The Mantady-Zahamena corridor links the protected areas of the
Parc National (PN) de Mantady and the Réserve Naturelle
Intégrale (RNI) de Zahamena. This region is of particular
interest and importance since not only does it comprise of primary
and secondary lowland rainforest as well as moist montane forest,
but it also connects two protected areas in the north and south.
Survey work was divided into two expeditions (expedition 1: November
7 - December 14, 1998; expedition 2: January 15 - 28, 1999). Four
camps were placed in different classified forests, and one site
was placed in PN de Mantady. At each site, presence and relative
abundance of lemur species were estimated using the line transect
method. A total of eleven lemur species (four diurnal, two cathemeral,
and five nocturnal species) were found in the corridor, including
the Aye-Aye, Daubentonia madagascariensis. Forest clearance and
settlement in the entire corridor are the major threats and might
explain relatively low densities and absence of certain lemur
species like Propithecus diadema diadema (Site 1) and Varecia
variegata variegata (Site 1 and 5). Exceptional biodiversity cannot
be maintained in areas where genetic exchange is impossible due
to geographic isolation and disconnection of forest blocks.
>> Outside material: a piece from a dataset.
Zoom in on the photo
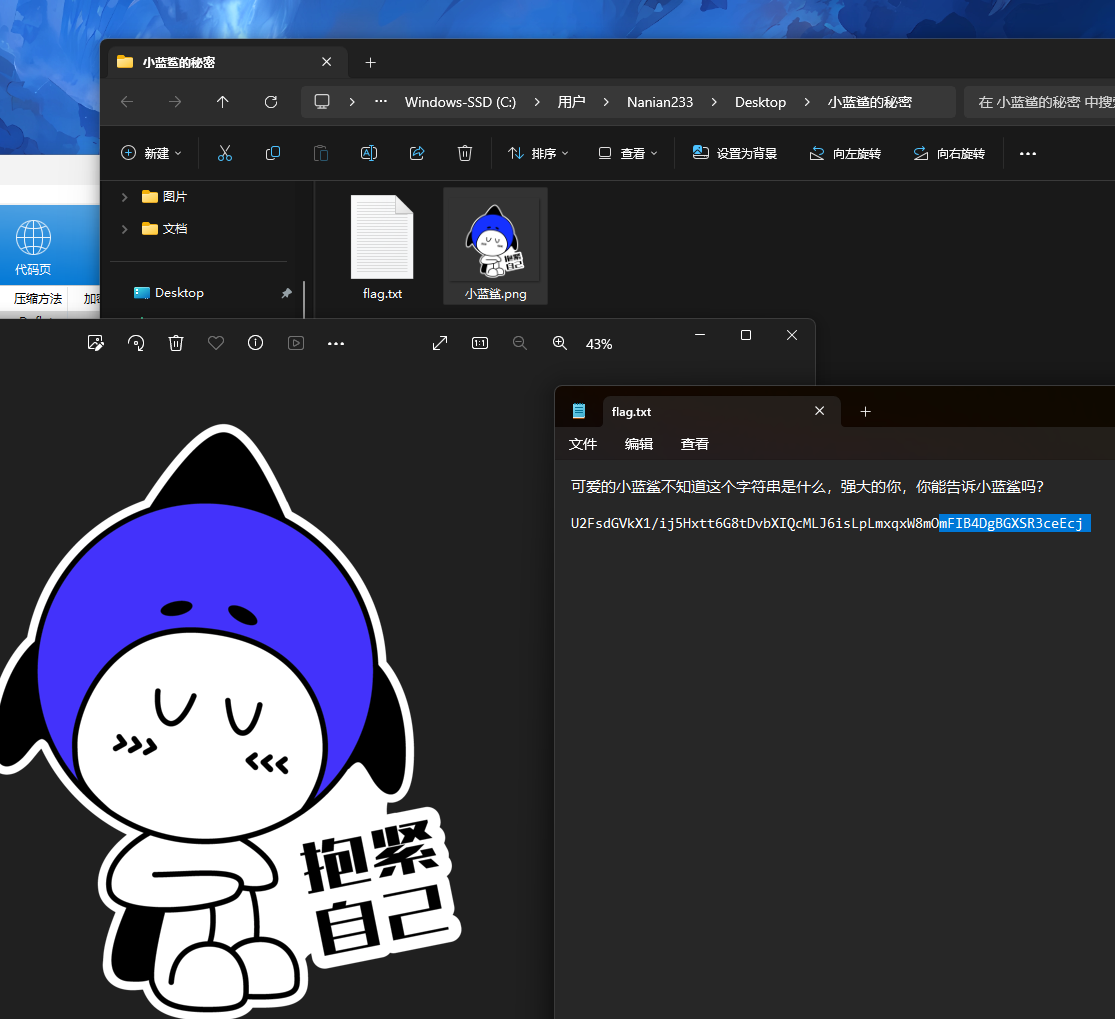Image resolution: width=1115 pixels, height=1019 pixels. [560, 343]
The
most urgent and actually basic need is to stop forest fragmentation
and habitat destruction, with exceptionally high conservation
priorities on remaining lowland forests.
SCHMID, J. (2000): Daily torpor in the gray mouse lemur (Microcebus
murinus) in Madagascar: Energetic consequences and biological
significance.
Abstract: Patterns and energetic consequences of spontaneous daily
torpor were measured in the gray mouse lemur (Microcebus murinus)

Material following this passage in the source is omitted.